Prompt:
After finding the line with "At what coordinates should I click to accomplish: Repost" in the entries below, retype exactly each line from there through the line with "You are a computer-use agent.", including that final line.
[Input data Boundary: Start]
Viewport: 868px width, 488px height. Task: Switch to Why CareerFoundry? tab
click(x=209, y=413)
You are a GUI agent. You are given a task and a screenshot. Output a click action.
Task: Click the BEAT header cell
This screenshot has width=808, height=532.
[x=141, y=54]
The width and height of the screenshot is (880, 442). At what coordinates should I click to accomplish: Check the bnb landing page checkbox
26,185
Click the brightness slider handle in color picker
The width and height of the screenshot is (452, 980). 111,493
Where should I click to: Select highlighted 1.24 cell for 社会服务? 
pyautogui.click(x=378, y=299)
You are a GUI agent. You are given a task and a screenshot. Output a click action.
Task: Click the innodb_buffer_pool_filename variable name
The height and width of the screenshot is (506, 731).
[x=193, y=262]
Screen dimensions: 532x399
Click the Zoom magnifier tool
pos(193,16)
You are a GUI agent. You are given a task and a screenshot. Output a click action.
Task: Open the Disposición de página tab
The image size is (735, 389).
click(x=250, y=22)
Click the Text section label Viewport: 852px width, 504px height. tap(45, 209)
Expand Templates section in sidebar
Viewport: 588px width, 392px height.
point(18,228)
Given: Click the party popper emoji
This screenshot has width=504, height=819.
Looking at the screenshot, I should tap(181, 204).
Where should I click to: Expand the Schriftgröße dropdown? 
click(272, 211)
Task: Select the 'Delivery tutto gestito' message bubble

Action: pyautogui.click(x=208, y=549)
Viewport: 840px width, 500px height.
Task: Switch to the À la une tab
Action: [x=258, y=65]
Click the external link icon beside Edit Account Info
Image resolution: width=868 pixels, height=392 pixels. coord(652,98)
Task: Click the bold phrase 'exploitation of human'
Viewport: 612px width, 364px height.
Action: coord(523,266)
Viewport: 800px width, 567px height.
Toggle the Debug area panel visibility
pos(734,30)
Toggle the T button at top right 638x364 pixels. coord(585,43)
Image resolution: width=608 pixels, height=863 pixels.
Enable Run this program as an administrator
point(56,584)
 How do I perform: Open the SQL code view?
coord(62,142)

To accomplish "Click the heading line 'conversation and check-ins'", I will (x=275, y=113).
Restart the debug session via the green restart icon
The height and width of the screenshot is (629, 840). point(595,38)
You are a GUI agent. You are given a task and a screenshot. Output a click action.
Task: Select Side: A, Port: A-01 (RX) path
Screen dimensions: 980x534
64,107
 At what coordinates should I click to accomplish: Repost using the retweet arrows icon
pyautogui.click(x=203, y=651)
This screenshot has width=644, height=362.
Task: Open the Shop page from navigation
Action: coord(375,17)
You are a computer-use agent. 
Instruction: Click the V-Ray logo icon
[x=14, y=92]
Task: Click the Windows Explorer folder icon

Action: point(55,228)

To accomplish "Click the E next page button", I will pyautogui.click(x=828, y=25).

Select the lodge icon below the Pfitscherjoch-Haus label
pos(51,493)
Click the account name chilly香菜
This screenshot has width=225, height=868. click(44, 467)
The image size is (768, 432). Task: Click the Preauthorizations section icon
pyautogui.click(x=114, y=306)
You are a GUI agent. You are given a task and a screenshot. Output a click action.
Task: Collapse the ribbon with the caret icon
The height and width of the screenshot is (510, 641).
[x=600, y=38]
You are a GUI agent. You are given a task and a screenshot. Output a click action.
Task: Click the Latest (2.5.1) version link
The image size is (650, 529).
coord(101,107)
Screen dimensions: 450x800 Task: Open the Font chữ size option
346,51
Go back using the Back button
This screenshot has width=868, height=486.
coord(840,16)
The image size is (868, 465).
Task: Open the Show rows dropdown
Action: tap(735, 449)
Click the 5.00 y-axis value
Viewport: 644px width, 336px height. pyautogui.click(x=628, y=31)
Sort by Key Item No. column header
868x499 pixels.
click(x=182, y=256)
[Input data Boundary: End]
Response to the exercise:
 At what coordinates should I click to accomplish: Repost using the retweet arrows icon
pyautogui.click(x=203, y=651)
This screenshot has width=644, height=362.
Task: Open the Shop page from navigation
Action: coord(375,17)
You are a computer-use agent. 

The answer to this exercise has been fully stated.